Nicht nur Elon Musk macht die Mauer löchrig. Seit 2007 sind Neuwagen-Internetvermittler wie "Mein-Auto" im Markt. Mein Auto vermittelt mehr als 50.000 Neuwagen pro Jahr. Hohe Rabatte, da ein Großteil der traditionellen Verkaufsleistungen und -kosten wegfallen, machen MeinAuto für Käufer interessant.

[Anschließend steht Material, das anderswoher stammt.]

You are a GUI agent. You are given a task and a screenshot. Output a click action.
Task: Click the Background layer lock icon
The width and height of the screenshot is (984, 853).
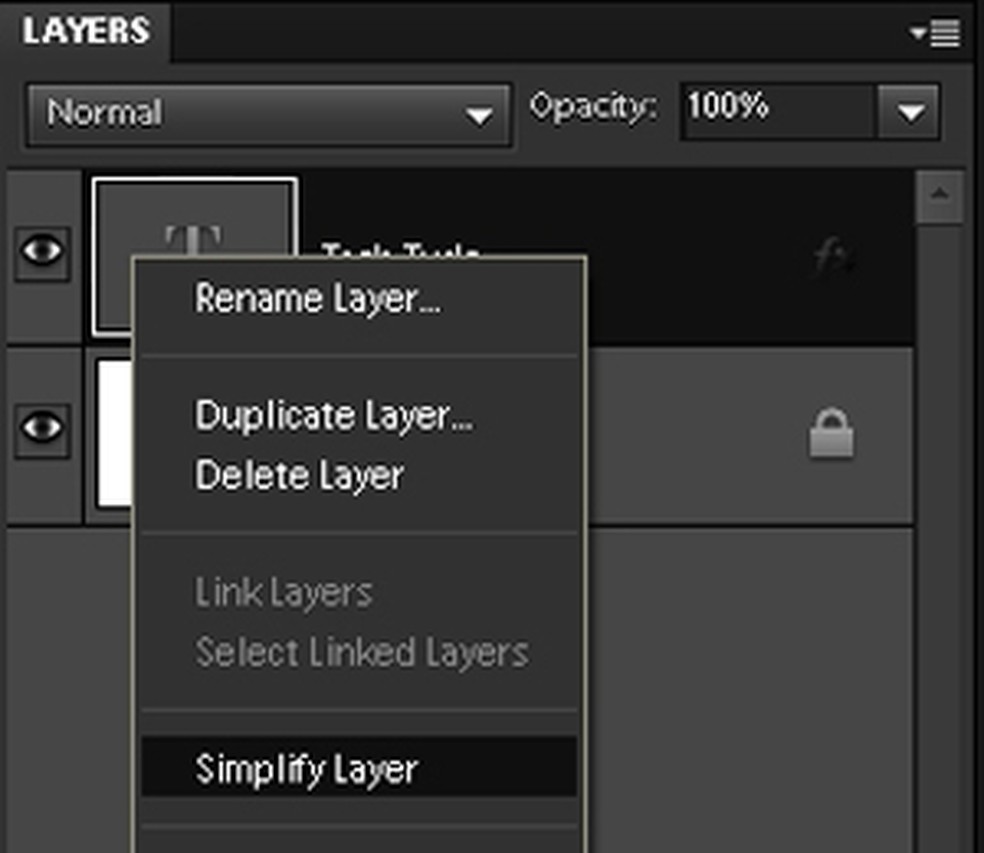click(831, 436)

Cluno, Autohaus24 und andere gehen einen Schritt weiter und bieten Car-Abos. Für einen monatlichen Festbetrag ist alles - außer Treibstoff - inklusive. Der komplette Full-Service-Leasingvertrag kann heute digital abgewickelt werden. Wozu brauche ich ein Autohaus, wenn ich keinen Gebrauchtwagen in Zahlung gebe, wenn das Risiko, dass ich falsch kaufe null ist, keine versteckten Mängel interessieren, Restwerte mir egal sein können? Wenn dann noch eine Wechselmöglichkeit oder ein Rückgaberecht von einer Woche wie bei Elon Musk geboten wird, bin ich in der Amazon-Welt. Eine Welt ohne Präsentation im Autohaus. Früher war das Autohaus eine Art Versicherung für den Kunden. Das Risiko, falsch zu kaufen, seinen Gebrauchtwagen nicht los zu werden, ein Problem zu übersehen, wurde vom Verkäufer "abgesichert". Man hatte eine Vertrauensperson. Beim Car-Abo braucht es keine Vertrauensperson. Die Risiken sind aus dem Weg geräumt.

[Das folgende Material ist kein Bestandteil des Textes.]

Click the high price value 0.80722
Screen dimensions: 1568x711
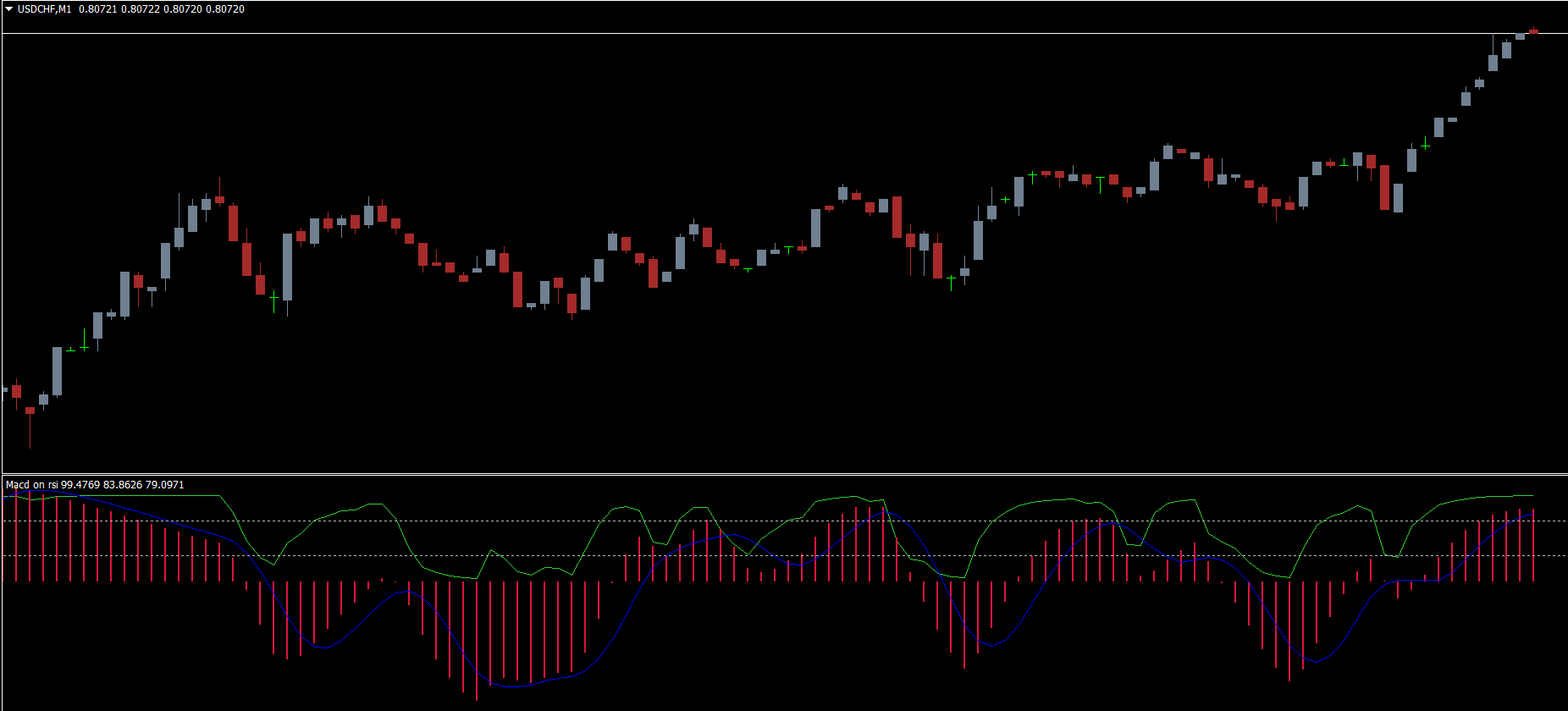click(x=141, y=9)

Die Löcher in der chinesischen Mauer werden größer: 10 Prozent muss der Kunde für die Autohaus-Kosten beim Neuwagenkauf berappen. Eine stolze Summe. Neue Automarken wie Byton, Lynk&Co oder die Volvo-Tochter Polestar kommen mit Online-Kauf und ohne Autohaus. Für die traditionellen Autobauer wird das Leben schwerer. Die Autobauer versuchen seit 20 Jahren, das Problem nach der Methode "Duschen, ohne nass zu werden" zu lösen. Natürlich ohne Erfolg. Man hat Angst, "dem Hund, den Schwanz abzuschneiden", also hat man eine Methode gefunden, die nur einen Teilschmerz bringen soll. Alle paar Jahre ein Stückchen abzuschneiden, lautet die Strategie. Also macht man von Zeit zu Zeit neue Händlerverträge und fährt Marge und Standards zurück. Irgendwann, so die Theorie, müsste man dann ja im reinen Online ankommen.

Stückweises Kupieren beinhaltet ein enormes Risiko, das ungleich verteilt ist. Der Handel trägt den größten Klumpen, gemeinsam mit seiner Hausbank. Bleibt die Frage, wie man aus dem Dilemma kommt. Nur durch schöpferische Zerstörung, wie sie der große österreichische Ökonom Joseph Schumpeter beschrieb. Wir müssen die Sache vom Ende her denken. Nehmen wir uns also ein Datum, sagen wir 2030, und überlegen, in welchen Schritten wir unsere Investitionen im Neuwagenbereich herunterfahren müssen, um dann den Schalter vollständig umzulegen. Für die Zukunft bleibt der Service und der ist deutlich interessanter als Tageszulassungen und Ausstellungspaläste mit gelangweilten Verkäufern. Die Händler müssen das Thema angehen. Es steht viel Vermögen auf dem Spiel.